All that might seem like more than enough, but there are a few other compliance issues employers will want to address this year.
- New disability rules apply in April. The final claim procedure rules for ERISA disability plans will apply to claims filed after April 1, 2018. Insurers/claims administrators will absorb the bulk of the compliance burden, but employers should identify which plans are affected by the new rules and confirm they are on track for timely compliance. Confirmation of responsibility for revising plan documents is also important.

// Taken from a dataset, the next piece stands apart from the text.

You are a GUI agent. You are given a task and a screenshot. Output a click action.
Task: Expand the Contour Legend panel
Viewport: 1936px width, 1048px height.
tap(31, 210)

- Wellness plan rules in flux. Keep an eye out for new developments about wellness incentives tied to completing health risk assessments or biometric screenings. A federal district court has ruled that the final EEOC rule authorizing wellness incentives for health screening incentives up to 30% of the cost of the self-only premium for the employer’s health plan becomes invalid at the end of 2018. This issue is unlikely to get resolved in time for 2019 planning, and employers with these types of incentives will want to assess plans for next year in light of this uncertainty. Some employers may stay the course, while others may consider non-financial incentives , forgoing medical examination criteria or other design changes.
- Mental health parity in crosshairs again. In 2018, the MHPAEA and state parity laws are expected to be the subject of state and federal enforcement activity. The current focus on opioid addiction may prompt more aggressive enforcement. As in past years, employers should review any coverage limits or exclusions—both quantitative and nonquantitative -- that may pose a risk, and ensure compliance with other aspects of the law. It is also wise to review coverage of medications used to treat opiate addiction for parity compliance.
- Expected guidance on HRAs. New guidance is expected this year which will propose easing restrictions on the use of Health Reimbursement Arrangements (HRAs) by employers. If this guidance can be relied on while proposed or if it becomes final, it may present opportunities to redesign health programs – including perhaps stand-alone HRAs for some active employees.